Os nossos temas mais marcantes estão todos lá: a presença obsessiva do mar (“Mar, metade da minha alma é feita de maresia”); o espaço dos encontros connosco mesmos (“As ondas quebravam uma a uma/Eu estava só com a areia e com a espuma/Do mar que cantava só para mim”); um território do mundo mas também manifestação do sagrado (“Mar sonoro, mar sem fundo, mar sem fim/(...) Que momentos há em que eu suponho/Seres um milagre criado só para mim”); uma exaltação da liberdade absoluta (“Aqui nesta praia onde/Não há nenhum vestígio de impureza,/Aqui onde há somente/Ondas tombando ininterruptamente/Puro espaço e lúcida unidade,/Aqui o tempo apaixonadamente/Encontra a própria liberdade”); o lugar de contemplação (“Foi no mar que aprendi o gosto da forma bela”); e a recondução a um lugar de origem (“O cântico da longa vasta praia/Atlântica e sagrada/Onde para sempre a minha alma foi criada”).

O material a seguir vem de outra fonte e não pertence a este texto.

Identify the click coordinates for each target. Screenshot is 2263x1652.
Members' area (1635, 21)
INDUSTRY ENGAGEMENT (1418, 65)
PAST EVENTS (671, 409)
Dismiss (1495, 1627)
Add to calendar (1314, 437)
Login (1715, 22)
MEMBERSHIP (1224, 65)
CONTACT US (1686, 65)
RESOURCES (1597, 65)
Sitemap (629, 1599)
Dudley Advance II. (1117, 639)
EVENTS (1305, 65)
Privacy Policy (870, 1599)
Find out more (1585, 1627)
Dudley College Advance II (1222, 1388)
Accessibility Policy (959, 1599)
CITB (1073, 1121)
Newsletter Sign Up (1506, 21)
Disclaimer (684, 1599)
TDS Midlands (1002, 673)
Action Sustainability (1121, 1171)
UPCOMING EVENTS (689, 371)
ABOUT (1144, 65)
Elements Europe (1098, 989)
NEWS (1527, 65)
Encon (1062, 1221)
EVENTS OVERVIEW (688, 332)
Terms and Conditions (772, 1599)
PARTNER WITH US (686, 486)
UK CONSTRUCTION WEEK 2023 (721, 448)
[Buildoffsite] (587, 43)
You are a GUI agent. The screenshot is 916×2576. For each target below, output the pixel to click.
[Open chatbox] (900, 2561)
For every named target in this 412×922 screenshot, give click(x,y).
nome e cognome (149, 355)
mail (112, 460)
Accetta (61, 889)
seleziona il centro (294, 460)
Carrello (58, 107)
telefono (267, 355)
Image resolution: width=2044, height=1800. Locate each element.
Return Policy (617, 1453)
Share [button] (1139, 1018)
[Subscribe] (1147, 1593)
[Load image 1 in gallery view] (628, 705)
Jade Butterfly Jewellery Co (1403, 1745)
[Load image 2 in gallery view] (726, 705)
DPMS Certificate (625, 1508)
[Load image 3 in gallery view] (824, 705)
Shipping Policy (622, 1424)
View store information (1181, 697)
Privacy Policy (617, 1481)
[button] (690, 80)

Não tenho dúvidas, o melhor livro sobre surf alguma vez escrito é a Antologia temática de Sophia, dedicada ao Mar. Nestes textos encontramos uma dicção exacta, que nos guia com uma desarmante simplicidade através do mar, das ondas, das praias e que nos permite elevar os nossos olhares sobre o mundo e a experiência do surf. Nunca nenhuma voz conseguiu, de modo tão preciso, combinar o dramatismo próprio da experiência marítima com um olhar branco e imaculado sobre a satisfação absoluta que dela resulta.
Gosto de pensar que nós, surfistas, somos todos concretizações materiais da experiência abstracta descrita por Sophia. Não por acaso, a sua inscrição final é a que, de algum modo, todos os surfistas têm tatuada no espírito: “quando eu morrer voltarei para buscar/Os instantes que não vivi junto do mar”. É essa a nossa secreta ambição, um dia voltarmos para viver todos os momentos em que não pudemos surfar ondas. Uma forma que encontrámos para compensar os pequenos demónios quotidianos.

publicado na coluna 'Sal na Terra' da SurfPortugal de Julho e republicado aqui, no dia em que é apresentada a antologia poética de Sophia de Mello Breyner Andresen.